3. The total liquefaction costs of Western Canada LNG (all costs except for natural gas) are
higher than for the US GoM-based project.
Do you see the issue now? These calculations for viability,while approximates, actually included the provincial governments ‘incentives’ aka subsidies, at an LNG price that was much higher than it is now.
The report mentions how governments could make it more competitive by offering more incentives. (I recently explored the amount of lobbying going on by CAPP and other industry groups here : https://lailayuile.com/2020/01/29/lng-lobbyists-policy-why-big-money-is-still-a-very-big-problem-in-bc-politics/ )
The questions surrounding the economics alone are unsettling. BC LNG projects require much higher LNG prices AND an oil price $80 just to break even. To make a profit it would have to be even higher.
This is why those LNG lobbyists are all busy lobbying right now. They want better policy for them and more subsidies to ensure the industry can make money.

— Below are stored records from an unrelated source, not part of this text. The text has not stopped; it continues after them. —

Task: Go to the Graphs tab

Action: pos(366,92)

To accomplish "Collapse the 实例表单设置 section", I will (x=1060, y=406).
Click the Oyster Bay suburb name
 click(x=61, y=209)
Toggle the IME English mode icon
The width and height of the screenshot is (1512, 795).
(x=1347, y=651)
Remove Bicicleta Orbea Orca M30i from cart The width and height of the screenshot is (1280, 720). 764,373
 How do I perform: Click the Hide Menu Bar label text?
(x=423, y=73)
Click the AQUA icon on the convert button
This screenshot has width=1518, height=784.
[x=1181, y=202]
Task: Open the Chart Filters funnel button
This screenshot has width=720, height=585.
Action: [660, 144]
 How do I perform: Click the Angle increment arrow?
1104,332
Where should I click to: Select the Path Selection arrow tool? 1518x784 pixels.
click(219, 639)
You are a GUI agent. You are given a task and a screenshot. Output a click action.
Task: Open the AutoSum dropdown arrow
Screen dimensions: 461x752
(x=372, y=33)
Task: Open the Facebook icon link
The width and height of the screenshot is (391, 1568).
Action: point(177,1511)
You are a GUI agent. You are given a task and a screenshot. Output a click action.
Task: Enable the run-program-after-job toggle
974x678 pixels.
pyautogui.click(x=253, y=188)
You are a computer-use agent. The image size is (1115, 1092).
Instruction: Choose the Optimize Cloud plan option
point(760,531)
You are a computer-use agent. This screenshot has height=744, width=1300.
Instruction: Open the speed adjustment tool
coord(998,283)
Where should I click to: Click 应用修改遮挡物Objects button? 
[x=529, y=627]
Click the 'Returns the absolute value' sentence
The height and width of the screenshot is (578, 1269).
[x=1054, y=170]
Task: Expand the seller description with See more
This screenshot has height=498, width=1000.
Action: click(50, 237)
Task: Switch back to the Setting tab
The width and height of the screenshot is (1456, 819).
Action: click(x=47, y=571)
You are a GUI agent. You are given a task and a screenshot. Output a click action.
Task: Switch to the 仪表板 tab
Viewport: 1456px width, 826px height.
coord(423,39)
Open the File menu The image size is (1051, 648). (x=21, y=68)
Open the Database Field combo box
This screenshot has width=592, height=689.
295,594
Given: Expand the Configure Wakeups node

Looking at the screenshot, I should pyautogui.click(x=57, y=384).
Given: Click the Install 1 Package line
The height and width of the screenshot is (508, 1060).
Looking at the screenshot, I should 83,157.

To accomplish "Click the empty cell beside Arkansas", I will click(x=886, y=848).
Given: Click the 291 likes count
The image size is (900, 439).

It’s even been questioned why LNG Canada would even go ahead with such challenges. Some analysts speculate it’s just a way for LNG Canadas partners to lock down a dedicated gas supply for 40 years. Pretty much on BC taxpayers dime.
Marc Lee touches on this in his dissection of the LNG subsidies given by our current government. I suggest you read it if you haven’t. https://www.policyalternatives.ca/sites/default/files/uploads/publications/BC%20Office/2019/05/CCPA_BC%20Critiquing%20the%20LNG%20Canada%20agreement_FINAL_190506.pdf
Further food for thought on the challenging economics and viability of LNG can be found here, in this Oxford Energy Study: https://www.oxfordenergy.org/wpcms/wp-content/uploads/2019/10/Challenges-to-the-Future-of-LNG-NG-152.pdf?v=3e8d115eb4b3
One thing before I go. Boosters keep pushing the save China from air pollution and coal line. Frankly, it’s bunk. Yes, LNG is used overseas and it will continue to be. But coal is very cheap right now and will be used heavily for years to come. Right now Japan is racing to build new coal plants, despite knowing how environmentally unsound it is. https://www.nytimes.com/2020/02/03/climate/japan-coal-fukushima.html
And China is not only building more coal plants, it is also financing others in less developed countries who can’t get financing for them anywhere else.
Any LNG we produce is not going to displace the impact of all these new coal plants overseas.
Now we are in a spot where the ndp government has focused so much on one project and industry just like the BC Liberals did, that zero work has been done to diversify and create resilient northern communities that don’t bust when the resource disappears.
A lot can happen in the next few years. Many countries are moving past LNG right to renewables. Investors are wary and just this week the headlines declared worlds top LNG producer is in trouble.
LNG in BC. Is it really the motherlode…or is it just fools gold? Only time will tell.
*** update Feb 20, 2020.
CGL pipeline has applied for a loan or grant from the feds. In essence taxpayers loaning money to help build a pipeline to LNG Canada, a project that isn’t viable without billions in government subsidies.